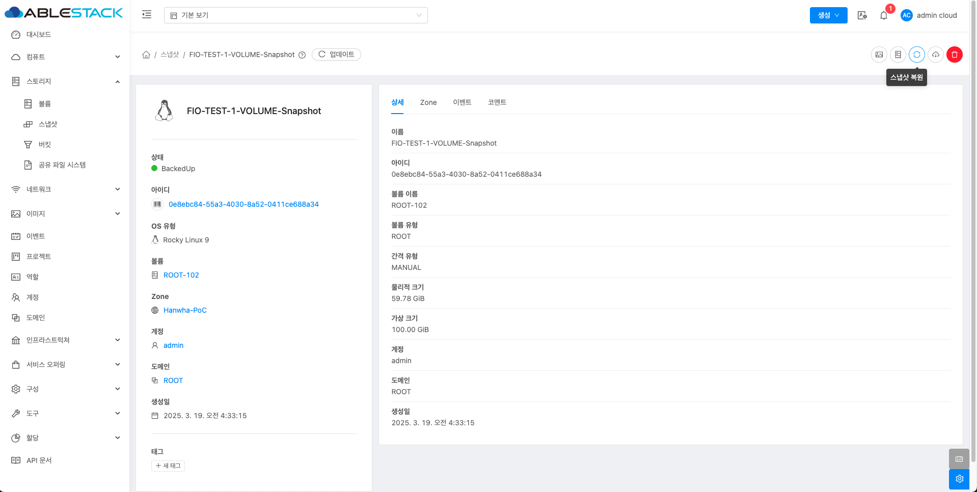Viewport: 977px width, 492px height.
Task: Open the ROOT-102 volume link
Action: pyautogui.click(x=181, y=275)
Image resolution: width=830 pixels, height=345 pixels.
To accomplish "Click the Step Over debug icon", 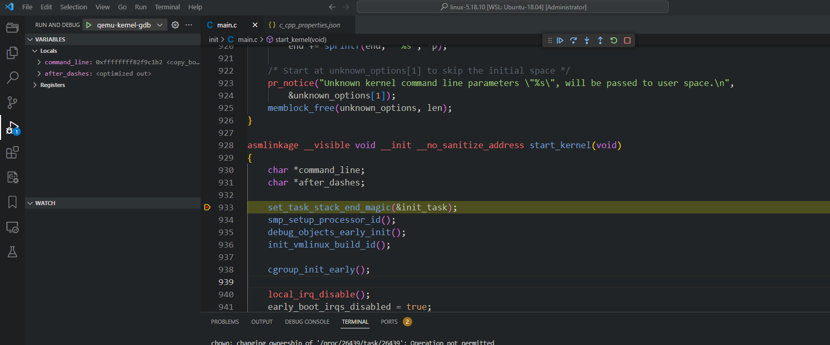I will 573,40.
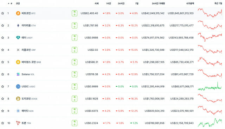225x129 pixels.
Task: Click the USDC green 7-day sparkline chart
Action: (210, 86)
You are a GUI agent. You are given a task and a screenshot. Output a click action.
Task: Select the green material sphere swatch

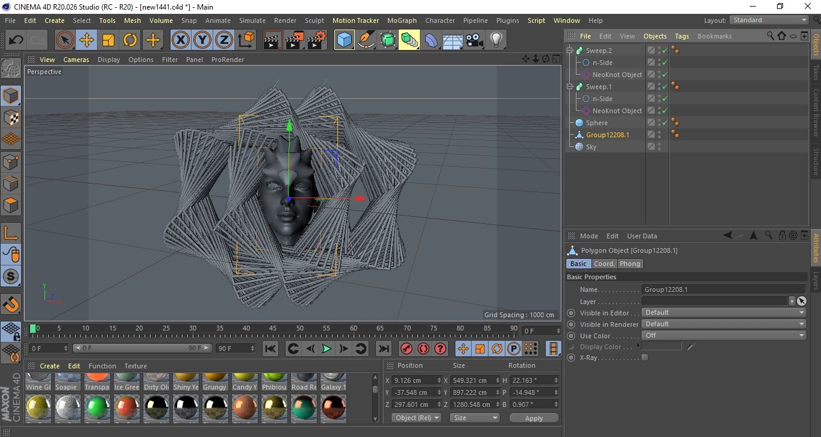pyautogui.click(x=97, y=408)
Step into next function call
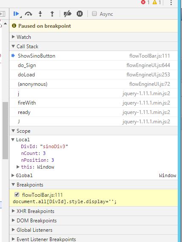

Work instruction →
Return exactly, with no pictures, each line from the one that contains "You are a GUI" through the end of the entries above, both ends included.

Task output →
You are a GUI agent. You are given a task and a screenshot. Output a click action.
Task: Select the green material sphere swatch

pyautogui.click(x=97, y=408)
Step into next function call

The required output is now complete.